KOMA: I moved to Tokyo in 1966 and majored in political science there. I became heavily involved in the student movement and New Left politics, but I found that even those areas were run according to old fashioned hierarchies. The academic world and even the avant-garde art movement had their masters and servants as well. These are not unrelated to the Japanese emperor system. The center of Tokyo is occupied by the emperor’s palace and it is surrounded by the parliament, prestigious universities, the National Theater, elite shopping districts, embassies and investment centers. I thought people’s faces lit up when they got closer to the palace. When I dropped out of college in 1971, I was also dropping out of that society. I was looking for something “real” to hang on to. It was out of pure luck that one day I met the dancer Kazuo Ohno—back when he was known only among artists, not at the national or international level. If I hadn’t met him and studied under him, I can’t imagine what path I might have taken.
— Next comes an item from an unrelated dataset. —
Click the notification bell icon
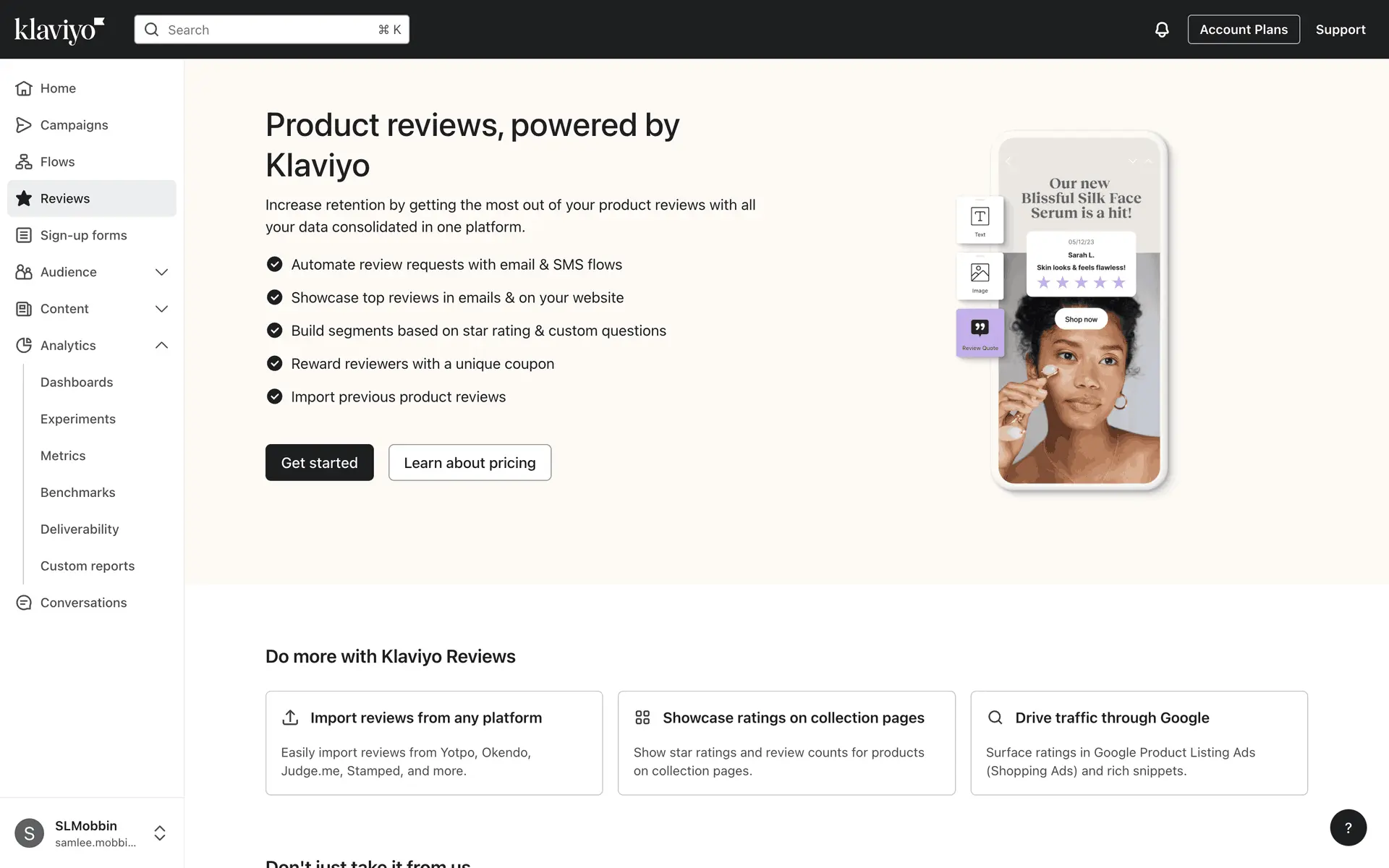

What influence did Kazuo Ohno and Tatsumi Hijikata have on you at this time?
EIKO: I studied at Hijikata’s studio from 1970 to 1971 after I saw his company’s work. Koma had already been there for three months. When I saw his company perform, I was not so moved as I was shocked. I wanted find out how and why these dancers looked so out of this world. We took his dance classes at night, and all students ate and slept in his studio. They all seemed to follow his orders with utter devotion and together we performed in cabarets to make money for the studio or sometimes in a small, arty theater in the downtown Shinjuku area of Tokyo.
After only three months Koma and I decided to leave and work on our own. Neither of us had gone to Hijikata’s studio to become long-term disciples of his. His studio was a 24-hour engagement and we wanted to work on our own ideas and explore other worlds. We started to stage events and shows by ourselves. At the same time we went to study with Ohno, whose classes were all about improvisation. He would show us books of paintings by Japanese avant-gardists and give us his thoughts on their work. That was another way in which we absorbed the work of artists who came before us. In speaking to us, Ohno was also able to construct and develop his own ideas.
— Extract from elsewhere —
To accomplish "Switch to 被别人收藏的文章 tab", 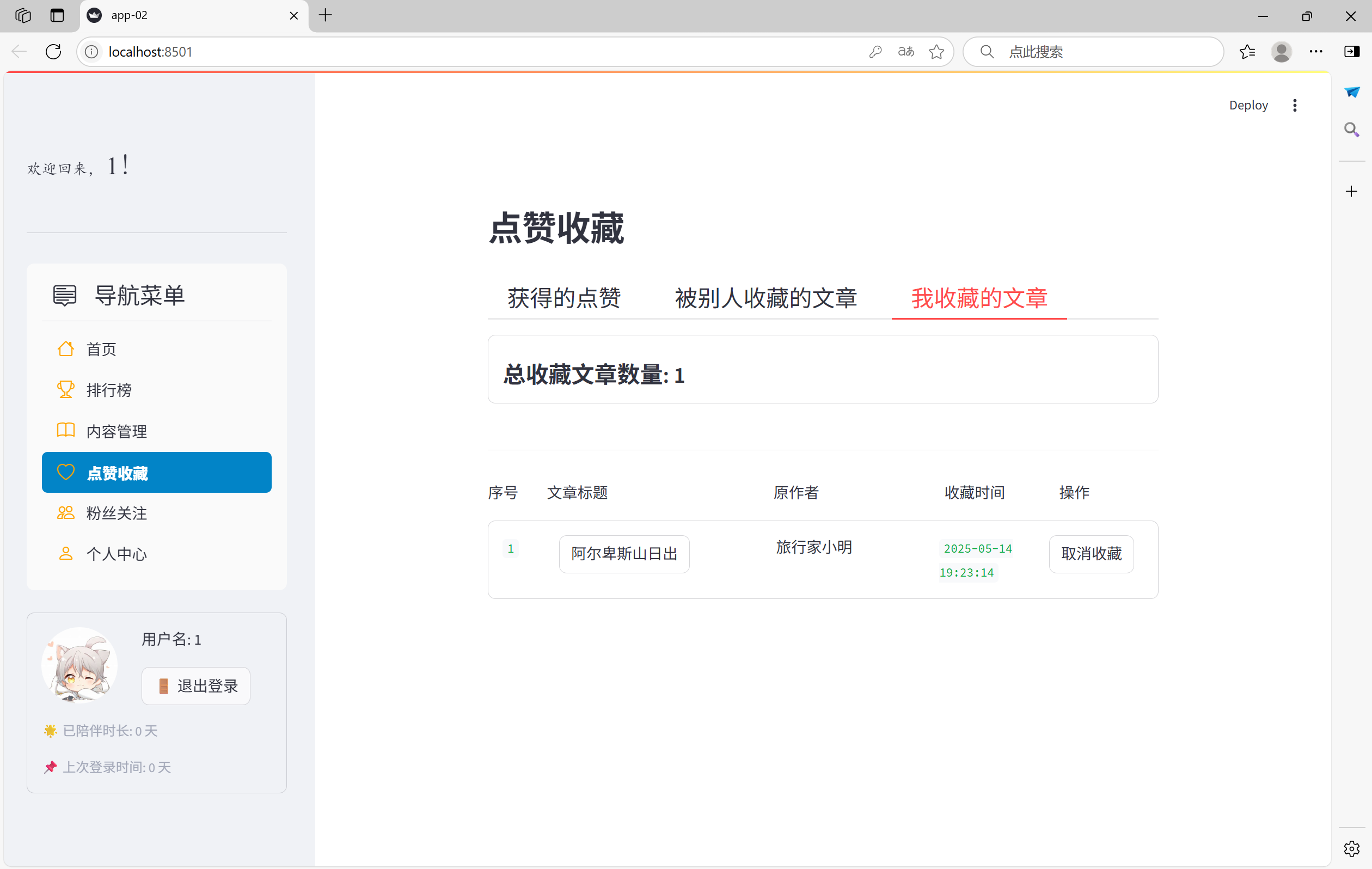I will click(x=765, y=298).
Around then, however, Koma and I learned that generations of amazing talents including Kudo had left Japan at a young age to develop their artistic voices. That certainly influenced our decision to leave in 1972, to leave Ohno, political activities and art publications behind. I didn’t want to be a good student or an intellectual, but rather an independent and a rebel. Kudo was our model. That said, although we might have learned from the vigor of Kudo and other artists of his generation, we also wanted to live differently from them. Kudo was in the visual art world, leaving behind art objects and archives of his own writings as well as a wide range of literature on his activities. As performing artists we leave fewer traces—except perhaps in people’s memory.